Records shown Block Start

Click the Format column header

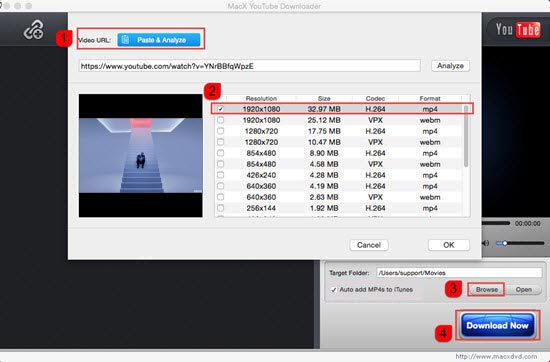tap(430, 99)
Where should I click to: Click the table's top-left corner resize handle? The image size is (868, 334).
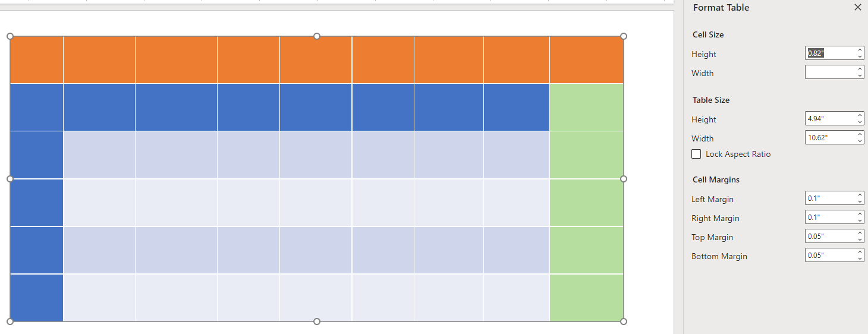click(10, 36)
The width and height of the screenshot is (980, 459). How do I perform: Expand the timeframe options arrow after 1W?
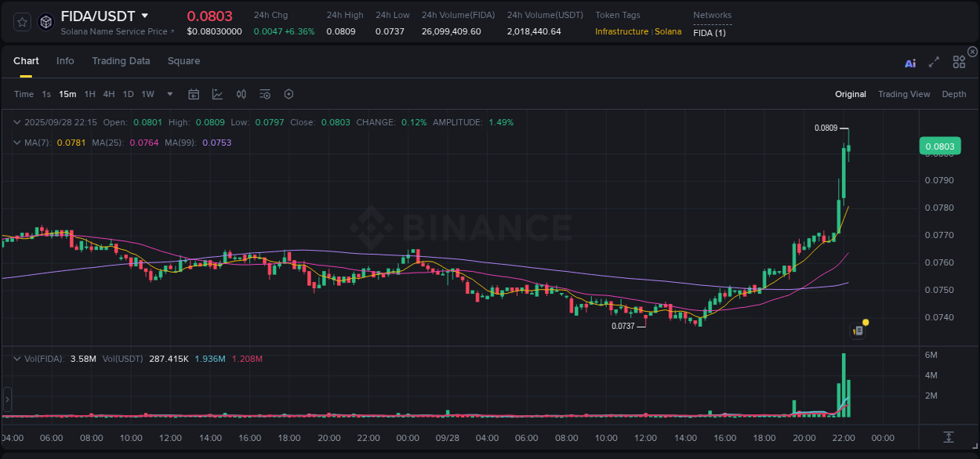[x=169, y=94]
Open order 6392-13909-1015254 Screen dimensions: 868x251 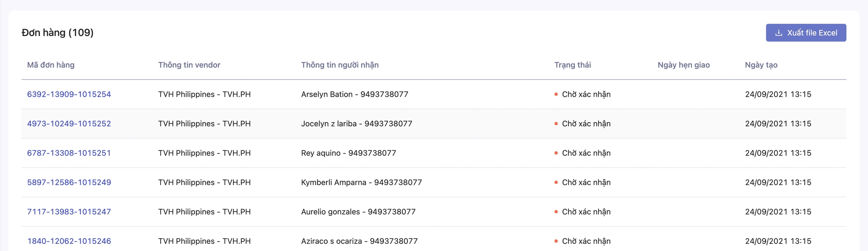(x=69, y=94)
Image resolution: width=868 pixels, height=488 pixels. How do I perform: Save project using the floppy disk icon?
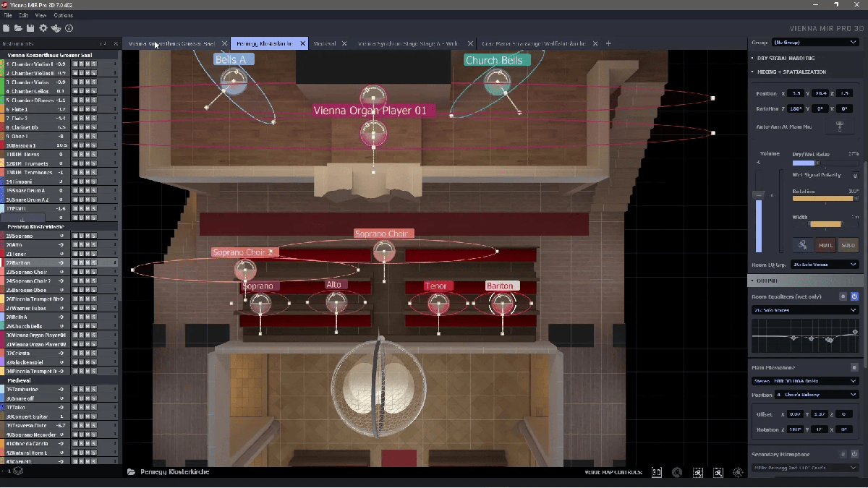tap(30, 28)
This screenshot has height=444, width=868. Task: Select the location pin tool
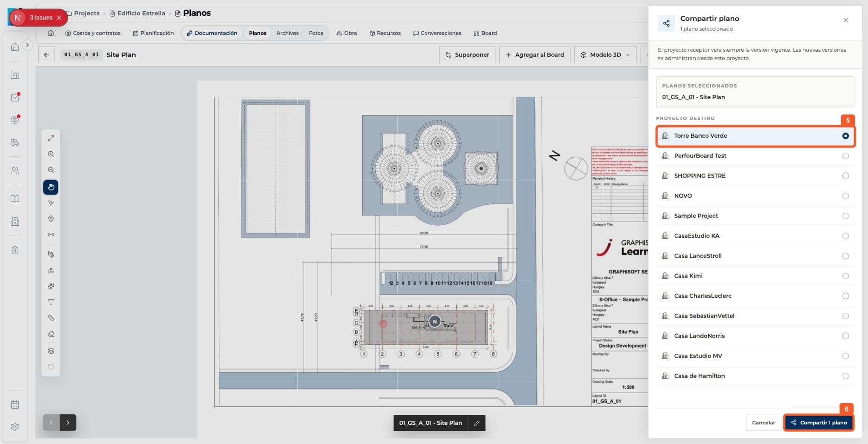click(x=51, y=219)
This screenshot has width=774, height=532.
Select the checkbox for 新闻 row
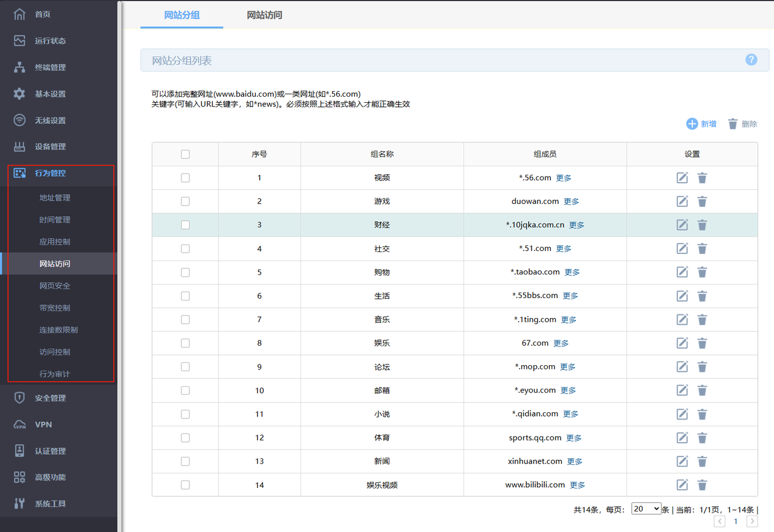click(185, 461)
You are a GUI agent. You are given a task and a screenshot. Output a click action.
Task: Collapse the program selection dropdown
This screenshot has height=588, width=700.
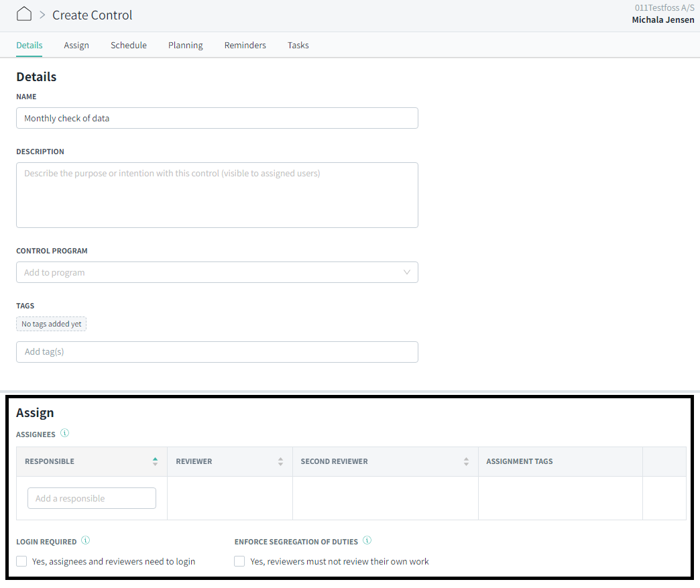pyautogui.click(x=407, y=272)
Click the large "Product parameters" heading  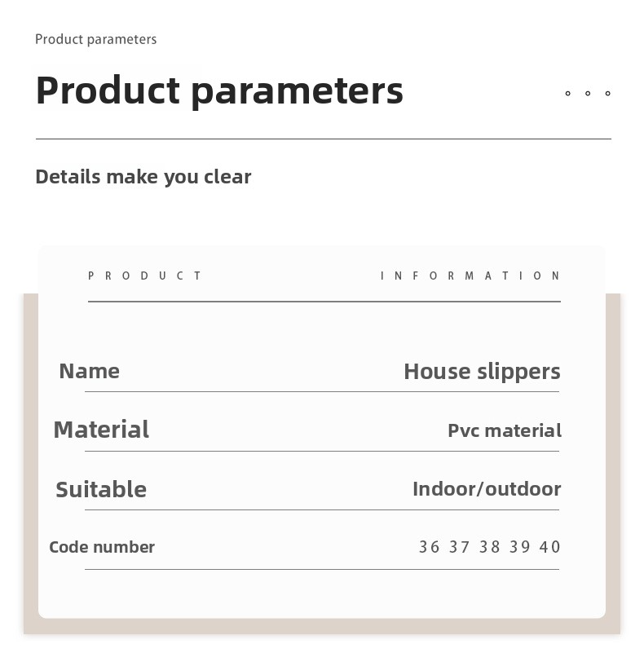(x=219, y=90)
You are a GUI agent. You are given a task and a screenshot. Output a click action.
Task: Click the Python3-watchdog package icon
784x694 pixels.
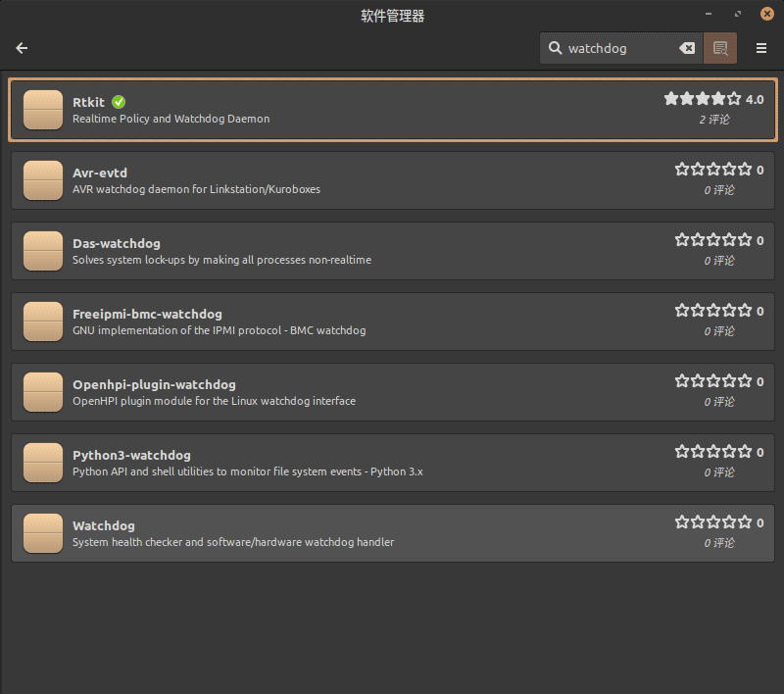coord(42,463)
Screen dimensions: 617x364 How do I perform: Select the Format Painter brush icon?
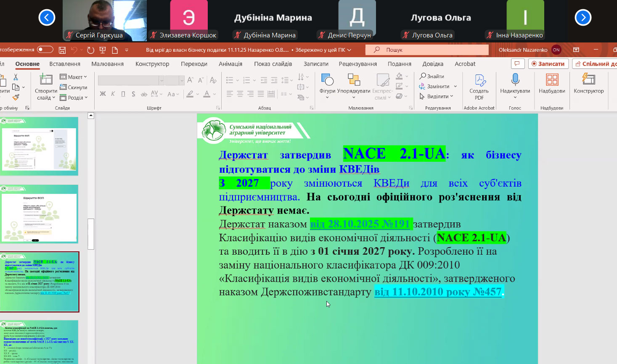coord(16,98)
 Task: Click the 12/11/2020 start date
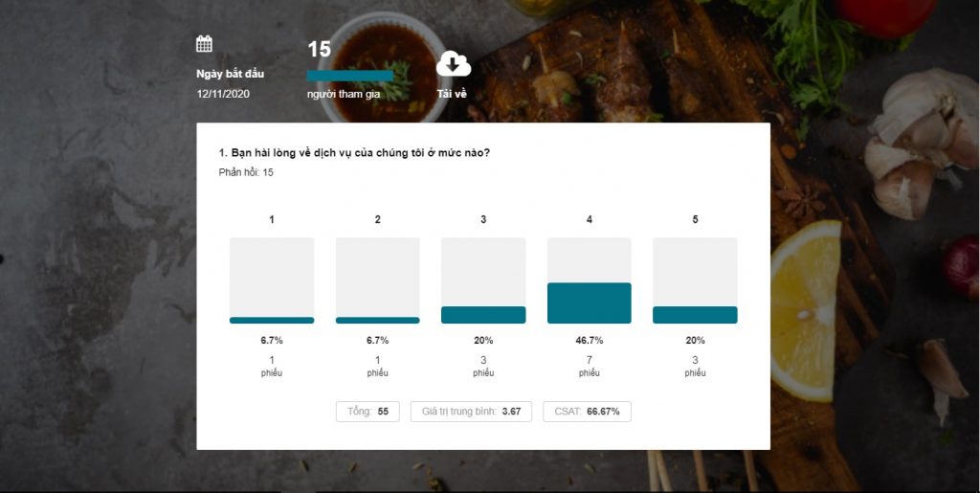click(223, 94)
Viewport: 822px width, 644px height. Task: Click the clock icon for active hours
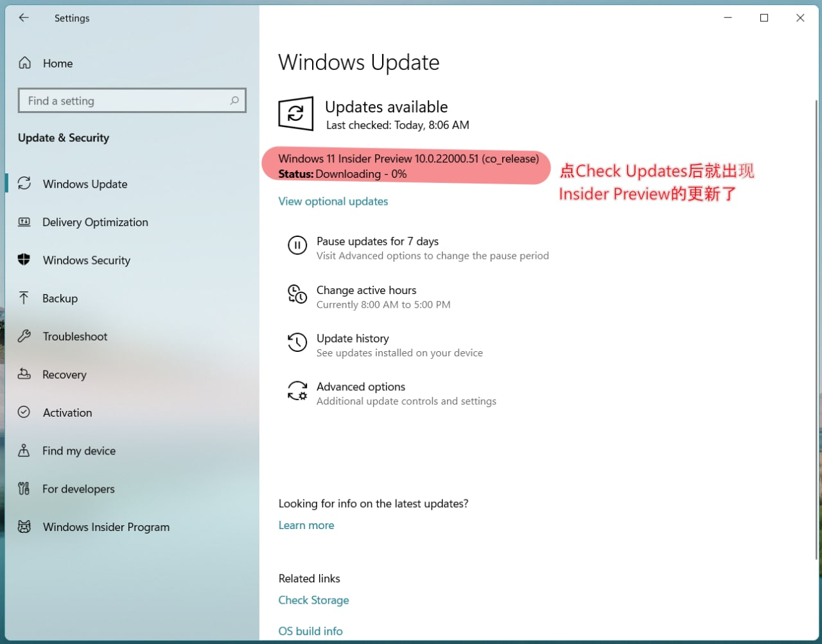(x=297, y=294)

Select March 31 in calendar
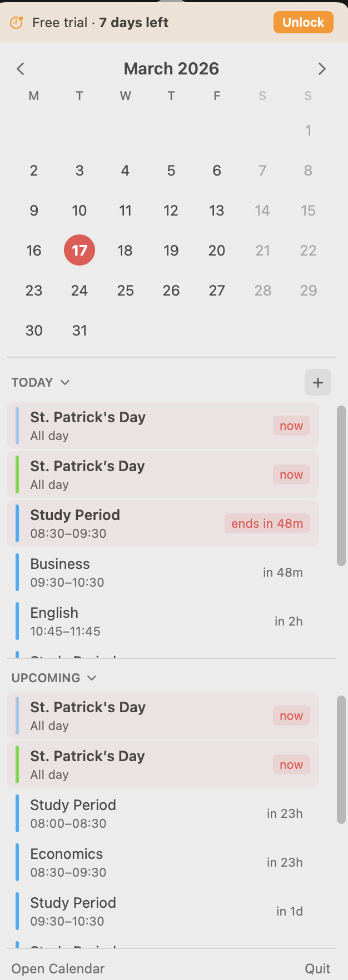coord(79,330)

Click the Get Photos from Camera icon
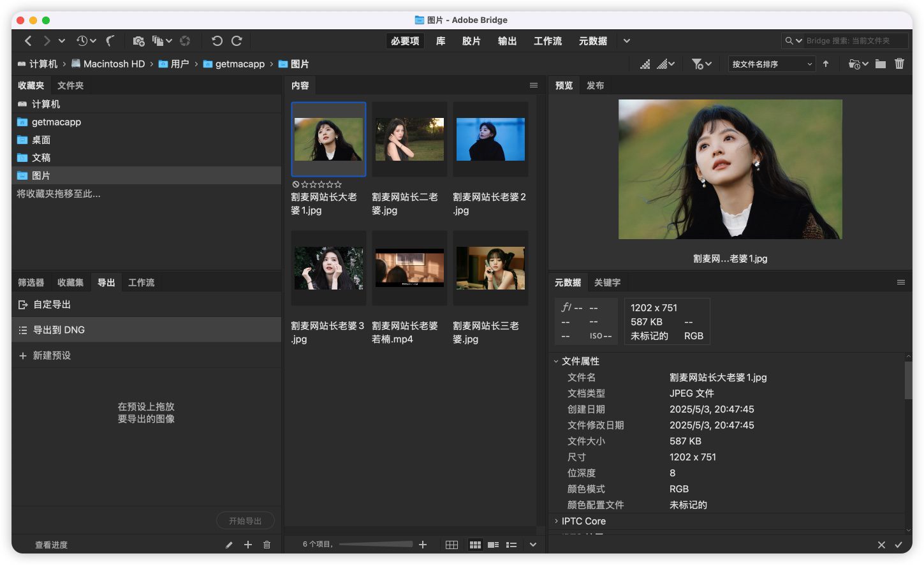pyautogui.click(x=138, y=41)
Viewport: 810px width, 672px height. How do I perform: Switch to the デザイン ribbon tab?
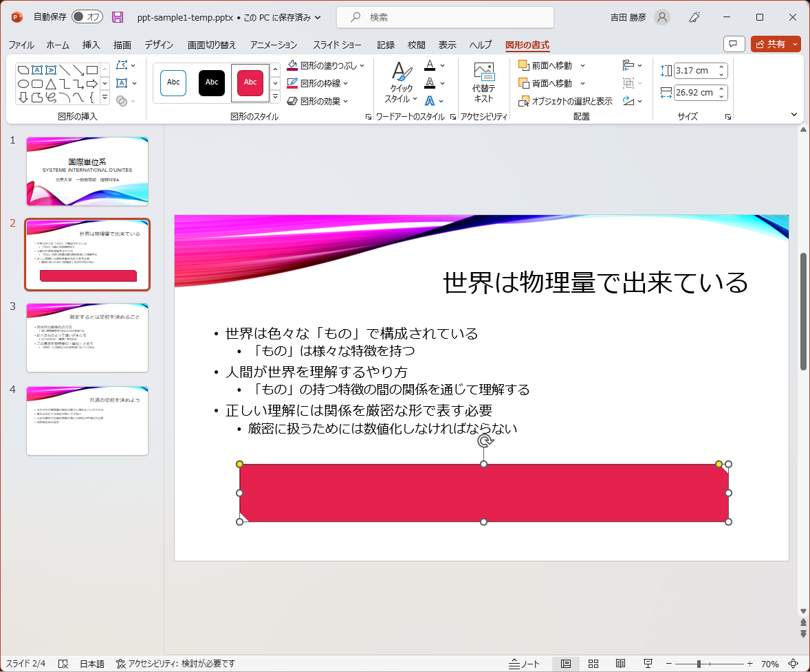[158, 44]
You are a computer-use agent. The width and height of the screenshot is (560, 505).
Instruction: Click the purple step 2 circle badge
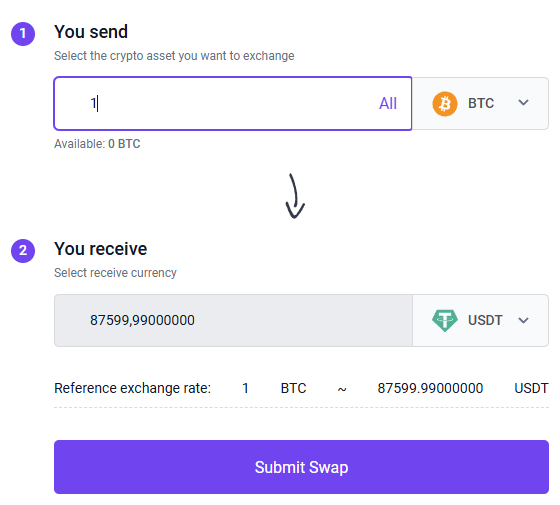click(23, 251)
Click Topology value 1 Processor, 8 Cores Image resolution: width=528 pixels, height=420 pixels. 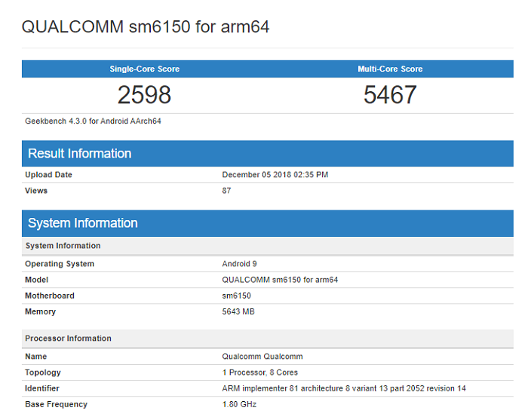(x=260, y=372)
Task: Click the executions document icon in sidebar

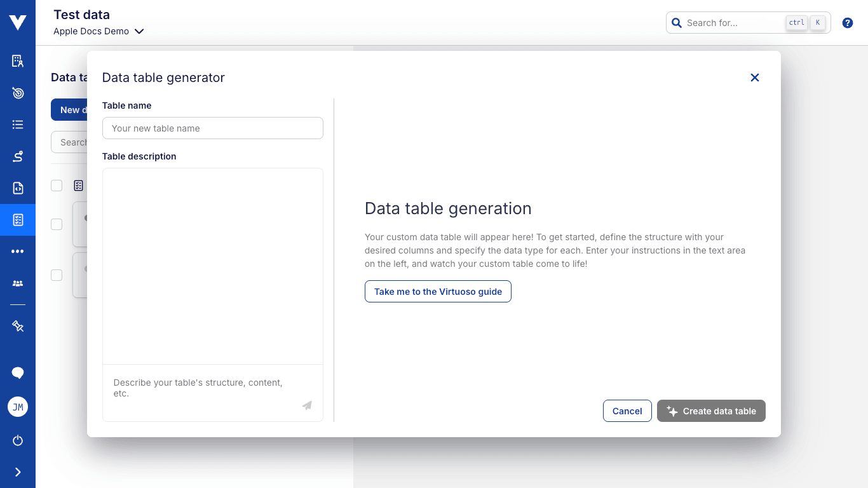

Records shown Block End

**Assignment**
With pictures excluded, reproduce exactly the lines above from the one containing "Click the Get Photos from Camera icon" down to the one containing "You are a computer-use", those two included.

**Task output**
Click the Get Photos from Camera icon
pyautogui.click(x=138, y=41)
Viewport: 810px width, 672px height. How do I perform: Switch to the デザイン ribbon tab?
[158, 44]
You are a computer-use agent. The width and height of the screenshot is (560, 505).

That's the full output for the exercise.